Siemens iQ500 Çamaşır ve Kurutma makinesi, güncel yeni programları kolayca indirip tek dokunuşla kullanabilirsiniz. İhtiyaç değiştikçe çamaşır makineniz de sizinle birlikte kendini güncelliyor. Siemens’in en sevilen yanlarından biri, cihazların statik kalmaması. Yani bugün aldığınız çamaşır makinesi birkaç yıl sonra bile yeni özellikler kazanabiliyor. 
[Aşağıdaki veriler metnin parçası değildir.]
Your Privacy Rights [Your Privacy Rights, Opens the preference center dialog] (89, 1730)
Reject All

Siemens Home Connect üzerinden cihaza özel yeni yıkama ve kurutma programları indirebiliyorsunuz. Mevsimsel ihtiyaçlar, moda olan yeni kumaş türleri, spor kıyafetlerin gelişmesi… Ne değişirse değişsin, makineniz hep güncel kalıyor. 

Tıpkı telefonunuza uygulama güncellemesi indirir gibi çamaşır ve kurutma makineniz de güncellemelerle değişen yaşam tarzınıza ayak uyduruyor. 

Akıllı deterjan yönetimi: i-Dos ile her yıkamada doğru ölçü 

Makineyi tamamen doldurunca veya tek parça kıyafeti makineye attığınızda ne kadar deterjan koyacağınızı bilemiyor olabilirsiniz. İşte tam bu noktada i-Dos Deterjan Tarama teknolojisi devreye giriyor. Siemens Home Connect üzerinden şişelerin barkodunu okutup su sertliği ve deterjan yoğunluğunu makineye iletiyor, i-Dos ise her yıkamada doğru miktarı otomatik olarak ayarlıyor. Üstelik Siemens Home Connect uygulaması, deterjan seviyesini takip ederek deterjanınız tükenmeden önce size haber veriyor. Tek yapmanız gereken uygulamayı telefonunuza yüklemek ve çamaşır makinenizi uygulamaya bağlamak. 

stainRemoval teknolojisi: Zorlu lekelerle inatlaşmayı unutun 

Çay, yağ, makyaj, çikolata lekeleri… Gün içinde fark etmeden üzerinize bulaşan lekeler artık kâbus olmaktan çıkıyor. Siemens iQ500 çamaşır makinesi ile stainRemoval teknolojisi devreye giriyor. Tek bir dokunuşla çay, yağ, kozmetik veya günlük hayatta karşılaştığınız diğer zor lekeler için özel programları aktif edebilirsiniz. 

Siemens Home Connect uygulaması sayesinde daha fazla leke türünü ve bunlar için geliştirilmiş özel programları keşfetmek de mümkün. Yani sadece “lekeyi çıkar” demekle kalmıyor, sizin için en doğru yıkama programını da otomatik olarak öneriyor. Böylece hem lekelerle uğraşmak zorunda kalmıyor hem de giysilerinizin ömrünü koruyorsunuz. 

Artık çocuğunuza yemek yedirirken dökülen yemek lekeleri, kahve kazaları ya da mutfakta sıçrayan yağ lekeleri sizi endişelendirmiyor. stainRemoval, günlük hayatın getirdiği küçük sürprizlere karşı en güvenilir yardımcınız oluyor. 

Siemens iQ500 çamaşır ve kurutma makineleri, artık sadece kıyafetlerinizi temizleyen makineler değil; size zaman, konfor ve güven veren akıllı iş ortaklarınızdır. Ütüye harcadığınız vakti kendinize ayırın, lekelerle uğraşmayı unutun ve teknolojinin yaşam alanınıza uyumunun keyfini yaşayın.

*Bu yazı Siemens’in katkılarıyla hazırlanmıştır.